■ **Work request**
The line that contains "You are a computer-use agent. The height" and all lines following it to the end of the data below: set these down exactly, and nothing besides.

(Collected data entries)

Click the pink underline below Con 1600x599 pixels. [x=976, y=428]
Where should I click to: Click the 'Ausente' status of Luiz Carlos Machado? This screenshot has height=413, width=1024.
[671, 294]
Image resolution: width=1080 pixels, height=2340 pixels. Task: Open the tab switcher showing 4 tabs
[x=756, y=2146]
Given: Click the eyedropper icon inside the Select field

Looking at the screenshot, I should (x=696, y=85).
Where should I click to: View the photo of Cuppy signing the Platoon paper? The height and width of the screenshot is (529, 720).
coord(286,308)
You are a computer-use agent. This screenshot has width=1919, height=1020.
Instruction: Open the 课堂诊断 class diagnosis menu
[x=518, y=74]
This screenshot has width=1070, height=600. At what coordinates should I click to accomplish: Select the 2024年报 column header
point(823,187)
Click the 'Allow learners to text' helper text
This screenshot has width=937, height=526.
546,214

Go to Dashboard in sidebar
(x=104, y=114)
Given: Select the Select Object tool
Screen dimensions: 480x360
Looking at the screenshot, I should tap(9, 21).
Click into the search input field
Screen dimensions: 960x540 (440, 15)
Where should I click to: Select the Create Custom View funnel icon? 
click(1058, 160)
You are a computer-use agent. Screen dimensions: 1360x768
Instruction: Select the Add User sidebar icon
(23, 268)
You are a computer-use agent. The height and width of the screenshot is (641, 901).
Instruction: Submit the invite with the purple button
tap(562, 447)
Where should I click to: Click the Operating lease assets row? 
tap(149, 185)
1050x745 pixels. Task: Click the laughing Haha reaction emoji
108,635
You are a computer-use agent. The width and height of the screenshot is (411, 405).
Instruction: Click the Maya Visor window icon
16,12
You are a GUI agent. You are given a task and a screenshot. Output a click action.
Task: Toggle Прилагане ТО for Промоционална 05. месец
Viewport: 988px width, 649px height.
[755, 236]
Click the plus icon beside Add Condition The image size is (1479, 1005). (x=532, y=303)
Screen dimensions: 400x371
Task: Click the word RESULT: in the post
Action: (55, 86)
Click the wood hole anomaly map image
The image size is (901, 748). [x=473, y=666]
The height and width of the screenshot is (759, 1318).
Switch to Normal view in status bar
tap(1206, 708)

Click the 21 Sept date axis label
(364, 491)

■ **Solution**
You are a computer-use agent. The height and width of the screenshot is (641, 901).
Instruction: Submit the invite with the purple button
tap(562, 447)
Where should I click to: Click the Operating lease assets row? 
tap(149, 185)
1050x745 pixels. Task: Click the laughing Haha reaction emoji
108,635
You are a computer-use agent. The width and height of the screenshot is (411, 405).
Instruction: Click the Maya Visor window icon
16,12
You are a GUI agent. You are given a task and a screenshot. Output a click action.
Task: Toggle Прилагане ТО for Промоционална 05. месец
Viewport: 988px width, 649px height.
[755, 236]
Click the plus icon beside Add Condition The image size is (1479, 1005). (x=532, y=303)
Screen dimensions: 400x371
Task: Click the word RESULT: in the post
Action: (55, 86)
Click the wood hole anomaly map image
The image size is (901, 748). [x=473, y=666]
The height and width of the screenshot is (759, 1318).
Switch to Normal view in status bar
tap(1206, 708)

Click the 21 Sept date axis label
(364, 491)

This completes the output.